I’m often asked, what is the number one medico-legal thing health professionals should know about?
The answer is ‘informed consent’.
The reason for this comes down to the numbers. There are around 150,000 health professionals in New Zealand providing hundreds of thousands of health services every day. Every single time, the health professional must have ‘legal authority’ to provide the service. If there is no ‘legal authority’, the service will be unlawful.
If something is ‘unlawful’, that’s a problem for everyone. It’s a big problem for the health professional – who could face investigation or professional disciplinary proceedings. It’s a big problem for employers of health professionals – who are typically legally responsible for the actions of their employees.

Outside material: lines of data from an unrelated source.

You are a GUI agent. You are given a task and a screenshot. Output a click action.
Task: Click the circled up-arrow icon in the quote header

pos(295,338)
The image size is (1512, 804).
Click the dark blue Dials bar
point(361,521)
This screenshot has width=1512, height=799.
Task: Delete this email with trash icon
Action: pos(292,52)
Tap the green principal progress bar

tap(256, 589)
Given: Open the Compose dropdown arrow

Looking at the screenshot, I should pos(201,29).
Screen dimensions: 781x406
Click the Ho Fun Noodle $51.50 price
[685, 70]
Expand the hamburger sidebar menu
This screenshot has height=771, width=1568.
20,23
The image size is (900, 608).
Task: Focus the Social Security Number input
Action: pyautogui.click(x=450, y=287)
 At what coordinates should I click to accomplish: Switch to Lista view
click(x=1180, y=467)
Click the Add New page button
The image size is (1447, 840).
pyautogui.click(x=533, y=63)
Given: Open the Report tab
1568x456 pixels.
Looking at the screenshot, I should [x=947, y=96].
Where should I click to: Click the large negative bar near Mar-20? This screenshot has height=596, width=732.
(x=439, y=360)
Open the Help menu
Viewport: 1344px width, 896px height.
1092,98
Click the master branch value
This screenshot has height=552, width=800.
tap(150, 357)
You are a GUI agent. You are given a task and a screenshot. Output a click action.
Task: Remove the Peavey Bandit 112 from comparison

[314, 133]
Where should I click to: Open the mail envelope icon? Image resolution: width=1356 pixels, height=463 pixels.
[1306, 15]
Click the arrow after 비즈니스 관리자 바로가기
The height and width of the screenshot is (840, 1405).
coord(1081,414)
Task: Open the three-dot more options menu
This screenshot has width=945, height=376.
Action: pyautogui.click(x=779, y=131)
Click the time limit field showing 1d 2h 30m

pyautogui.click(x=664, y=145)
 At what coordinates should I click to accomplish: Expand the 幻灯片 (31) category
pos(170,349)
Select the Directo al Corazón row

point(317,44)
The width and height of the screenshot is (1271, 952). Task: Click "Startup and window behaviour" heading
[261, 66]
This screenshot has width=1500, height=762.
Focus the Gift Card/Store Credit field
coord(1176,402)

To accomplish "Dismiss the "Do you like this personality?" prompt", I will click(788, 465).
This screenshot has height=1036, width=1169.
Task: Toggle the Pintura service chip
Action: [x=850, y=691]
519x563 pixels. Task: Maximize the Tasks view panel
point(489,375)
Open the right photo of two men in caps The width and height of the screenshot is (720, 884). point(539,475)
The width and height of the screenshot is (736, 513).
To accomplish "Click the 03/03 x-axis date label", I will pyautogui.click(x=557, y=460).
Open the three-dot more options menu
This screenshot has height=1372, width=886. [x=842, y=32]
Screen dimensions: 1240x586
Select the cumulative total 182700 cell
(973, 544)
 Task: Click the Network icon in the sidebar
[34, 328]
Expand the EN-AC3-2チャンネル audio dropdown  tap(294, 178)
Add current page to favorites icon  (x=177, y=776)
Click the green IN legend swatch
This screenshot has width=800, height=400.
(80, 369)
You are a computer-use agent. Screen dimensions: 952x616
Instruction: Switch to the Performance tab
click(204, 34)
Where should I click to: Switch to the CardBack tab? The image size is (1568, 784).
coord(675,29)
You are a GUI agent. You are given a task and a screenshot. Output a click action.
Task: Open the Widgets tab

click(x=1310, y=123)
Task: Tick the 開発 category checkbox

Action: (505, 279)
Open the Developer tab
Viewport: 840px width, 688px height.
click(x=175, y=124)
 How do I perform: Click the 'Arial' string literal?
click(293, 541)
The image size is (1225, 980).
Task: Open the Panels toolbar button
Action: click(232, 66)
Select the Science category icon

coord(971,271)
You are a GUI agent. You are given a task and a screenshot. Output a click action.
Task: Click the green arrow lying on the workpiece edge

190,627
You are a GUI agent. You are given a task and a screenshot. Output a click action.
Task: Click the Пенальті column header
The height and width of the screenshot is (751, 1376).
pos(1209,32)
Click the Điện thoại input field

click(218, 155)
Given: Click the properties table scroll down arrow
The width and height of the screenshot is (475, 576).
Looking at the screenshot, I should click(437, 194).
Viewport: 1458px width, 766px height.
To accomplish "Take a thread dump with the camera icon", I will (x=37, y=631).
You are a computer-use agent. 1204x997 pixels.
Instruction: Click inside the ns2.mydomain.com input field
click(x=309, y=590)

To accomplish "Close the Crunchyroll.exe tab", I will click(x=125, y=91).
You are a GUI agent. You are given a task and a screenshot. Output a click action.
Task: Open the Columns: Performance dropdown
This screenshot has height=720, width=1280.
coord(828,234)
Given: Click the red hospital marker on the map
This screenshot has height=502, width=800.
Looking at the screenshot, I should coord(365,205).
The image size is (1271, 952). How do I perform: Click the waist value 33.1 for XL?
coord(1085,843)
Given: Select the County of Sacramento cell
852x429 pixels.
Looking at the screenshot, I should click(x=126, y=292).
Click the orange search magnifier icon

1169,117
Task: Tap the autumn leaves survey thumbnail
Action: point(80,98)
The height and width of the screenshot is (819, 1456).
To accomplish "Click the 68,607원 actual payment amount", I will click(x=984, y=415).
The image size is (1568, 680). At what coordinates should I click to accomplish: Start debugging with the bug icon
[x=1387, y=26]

And, perhaps above all, it’s a big deal for the patient or client – whose rights will have been breached.
What is the ‘legal authority’ the health professional needs to ensure the services are not ‘unlawful’?
In the vast majority of cases the legal authority needed is the informed consent of the patient or the client.
There are three key words that go to the heart of informed consent, and every health professional should know them.
Competence. Information. Voluntary.
That’s it. But what do they mean, and how do you apply them in practice?
The patient or client must be competent to make a decision to agree to the treatment or service. This means the person must have the necessary capacity to consent to the treatment or to refuse the treatment.
But how does a health professional know if a patient is competent or not?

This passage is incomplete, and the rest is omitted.